PP ini menjadi dasar hukum untuk mendukung rencana proses pembentukan holding BUMN.

Oleh:
ANT/FAT
Bacaan 2 Menit
Rini Soemarno (tengah). Foto: RES
Rini Soemarno (tengah). Foto: RES
Menteri BUMN Rini Soemarno membantah bahwa penerbitan Peraturan Pemerintah Nomor 72 Tahun 2016 (PP 72/2016) memicu persoalan baru karena melangkahi kewenangan DPR. Menurutnya, PP 72/2016 merupakan penyempurnaan dari P Nomor 44 Tahun 2005 tentang Tata Cara Penyertaan dan Penatausahaan Modal Negara pada Badan Usaha Milik Negara dan Perseroan Terbatas yang dikeluarkan tahun 2005 silam.

"Tidak ada yang dilangkahi, karena PP 72 Tahun 2016 tidak terpisah dari PP Nomor 44 Tahun 2005 tentang Tata Cara Penyertaan dan Penatausahaan Modal Negara pada Badan Usaha Milik Negara dan Perseroan Terbatas," kata Rini, sebelum mengikuti Rapat Koordinasi soal Kredit Usah Rakyat (KUR) dengan Menko Perekomian Darmin Nasution, di Kantor Kemenko Perekonomian, Jakarta, Jumat (20/1).

PP 72/2016 sendiri menjadi dasar hukum untuk mendukung rencana proses pembentukan holding BUMN yang saat ini tengah digodok pemerintah. Berdasarkan salinan surat Kementerian Sekretaris Negara nomor B-03/Kemensetneg/D-1/Ekon/HK.02.02/01/2017 tertanggal 6 Januari 2017, PP 72/2016 ini telah diundangkan sejak tanggal 30 Desember 2016.

Deputi Bidang Infrastruktur Bisnis Kementerian BUMN, Hambra mengatakan, sesuai ketentuan PP 72/2016 mulai berlaku sejak diundangkan. "Karena tidak ada pasal khusus mengenai kapan berlakunya," kata Hambra. (Baca Juga: Ini Poin Penting PP Penyertaan Modal BUMN)

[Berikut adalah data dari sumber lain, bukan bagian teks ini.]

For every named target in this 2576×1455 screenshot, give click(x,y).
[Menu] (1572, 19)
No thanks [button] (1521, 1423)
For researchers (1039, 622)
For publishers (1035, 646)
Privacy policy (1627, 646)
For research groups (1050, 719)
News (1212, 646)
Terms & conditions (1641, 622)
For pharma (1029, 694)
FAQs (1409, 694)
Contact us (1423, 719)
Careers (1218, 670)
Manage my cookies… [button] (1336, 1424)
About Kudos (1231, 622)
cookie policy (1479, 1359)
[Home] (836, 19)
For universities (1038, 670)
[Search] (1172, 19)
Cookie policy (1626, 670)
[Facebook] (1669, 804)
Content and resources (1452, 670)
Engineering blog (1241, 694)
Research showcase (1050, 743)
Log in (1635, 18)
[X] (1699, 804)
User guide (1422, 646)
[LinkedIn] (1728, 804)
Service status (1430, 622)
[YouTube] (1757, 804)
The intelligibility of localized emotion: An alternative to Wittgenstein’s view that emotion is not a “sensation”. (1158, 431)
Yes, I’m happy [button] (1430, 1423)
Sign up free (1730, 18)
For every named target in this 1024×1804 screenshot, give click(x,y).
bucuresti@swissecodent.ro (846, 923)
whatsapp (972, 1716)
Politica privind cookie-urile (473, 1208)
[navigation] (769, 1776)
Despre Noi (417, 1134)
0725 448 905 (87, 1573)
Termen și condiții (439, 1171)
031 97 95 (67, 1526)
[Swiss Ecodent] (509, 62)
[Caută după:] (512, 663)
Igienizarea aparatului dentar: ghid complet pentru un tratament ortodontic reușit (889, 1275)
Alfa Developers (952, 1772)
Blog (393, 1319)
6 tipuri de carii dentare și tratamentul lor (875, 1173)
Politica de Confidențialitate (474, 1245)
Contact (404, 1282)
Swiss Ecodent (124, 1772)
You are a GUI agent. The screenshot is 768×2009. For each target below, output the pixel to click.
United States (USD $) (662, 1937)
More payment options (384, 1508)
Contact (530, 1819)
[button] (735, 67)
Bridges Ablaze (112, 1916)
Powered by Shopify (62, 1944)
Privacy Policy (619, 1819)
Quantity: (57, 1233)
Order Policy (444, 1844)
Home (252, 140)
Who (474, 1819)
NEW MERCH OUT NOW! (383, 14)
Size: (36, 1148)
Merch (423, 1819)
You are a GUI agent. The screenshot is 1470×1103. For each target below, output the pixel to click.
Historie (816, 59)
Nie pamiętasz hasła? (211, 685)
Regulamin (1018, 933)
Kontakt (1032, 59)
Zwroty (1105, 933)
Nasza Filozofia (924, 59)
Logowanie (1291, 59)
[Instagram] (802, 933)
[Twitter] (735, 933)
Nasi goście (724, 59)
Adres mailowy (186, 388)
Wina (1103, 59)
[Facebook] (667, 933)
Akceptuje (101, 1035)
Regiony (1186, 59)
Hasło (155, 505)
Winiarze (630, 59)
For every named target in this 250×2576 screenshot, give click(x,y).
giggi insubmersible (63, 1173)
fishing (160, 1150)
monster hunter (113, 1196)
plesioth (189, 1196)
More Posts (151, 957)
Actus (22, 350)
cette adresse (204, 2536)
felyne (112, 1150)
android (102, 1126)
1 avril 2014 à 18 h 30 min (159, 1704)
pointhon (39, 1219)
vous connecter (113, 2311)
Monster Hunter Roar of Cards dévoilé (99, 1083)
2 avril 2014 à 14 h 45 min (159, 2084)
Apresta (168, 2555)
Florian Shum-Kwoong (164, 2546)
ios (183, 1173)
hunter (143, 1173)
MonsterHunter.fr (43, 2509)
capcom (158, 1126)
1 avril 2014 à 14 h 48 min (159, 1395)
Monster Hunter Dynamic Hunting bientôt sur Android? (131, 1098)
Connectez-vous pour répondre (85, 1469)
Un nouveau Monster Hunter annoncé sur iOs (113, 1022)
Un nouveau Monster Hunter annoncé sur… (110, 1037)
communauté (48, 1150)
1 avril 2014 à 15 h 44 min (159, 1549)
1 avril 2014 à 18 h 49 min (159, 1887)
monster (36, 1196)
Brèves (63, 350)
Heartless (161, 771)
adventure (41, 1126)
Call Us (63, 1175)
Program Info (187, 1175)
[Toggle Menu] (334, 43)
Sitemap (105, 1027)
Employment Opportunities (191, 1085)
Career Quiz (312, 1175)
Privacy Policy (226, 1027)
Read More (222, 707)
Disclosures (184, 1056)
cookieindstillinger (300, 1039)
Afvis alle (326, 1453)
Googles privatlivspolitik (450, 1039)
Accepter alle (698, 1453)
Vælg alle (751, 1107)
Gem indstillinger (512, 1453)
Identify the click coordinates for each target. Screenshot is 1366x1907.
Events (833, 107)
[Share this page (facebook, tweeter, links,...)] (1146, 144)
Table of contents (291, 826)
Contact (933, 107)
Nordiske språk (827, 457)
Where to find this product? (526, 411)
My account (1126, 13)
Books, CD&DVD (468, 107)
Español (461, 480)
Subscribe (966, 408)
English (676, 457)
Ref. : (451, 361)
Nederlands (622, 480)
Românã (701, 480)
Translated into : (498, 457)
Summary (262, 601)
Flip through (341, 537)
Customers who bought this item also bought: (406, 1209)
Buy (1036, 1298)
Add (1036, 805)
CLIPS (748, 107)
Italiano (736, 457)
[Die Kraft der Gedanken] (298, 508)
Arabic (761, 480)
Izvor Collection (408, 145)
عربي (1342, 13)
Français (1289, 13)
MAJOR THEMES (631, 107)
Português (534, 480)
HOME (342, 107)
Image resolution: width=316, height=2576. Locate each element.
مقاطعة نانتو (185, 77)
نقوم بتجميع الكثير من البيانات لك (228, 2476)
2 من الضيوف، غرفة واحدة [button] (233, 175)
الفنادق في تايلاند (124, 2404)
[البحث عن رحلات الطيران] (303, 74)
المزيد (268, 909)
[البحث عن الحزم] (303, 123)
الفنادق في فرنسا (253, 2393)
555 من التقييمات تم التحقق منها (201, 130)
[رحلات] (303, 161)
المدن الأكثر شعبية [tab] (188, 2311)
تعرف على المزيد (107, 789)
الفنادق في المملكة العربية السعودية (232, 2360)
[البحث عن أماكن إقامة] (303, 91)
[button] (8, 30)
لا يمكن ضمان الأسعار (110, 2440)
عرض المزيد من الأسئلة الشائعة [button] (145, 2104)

Namun penerbitan PP 72/2016, mengundang pro dan kontra di publik. Sejumlah kalangan menyebutkan bahwa PP 72/2016 tersebut cacat hukum, dinilai membahayakan karena salah satu klausulnya mengatur pemindahan atau penjualan aset negara tak perlu persetujuan DPR.

"PP 72/2016 ini kalau saya boleh katakan, cacat hukum dan sangat berbahaya, aset negara bisa diperdagangkan dengan mudahnya berdasarkan ketentuan perusahaan," kata pengamat ekonomi UGM, Tri Widodo.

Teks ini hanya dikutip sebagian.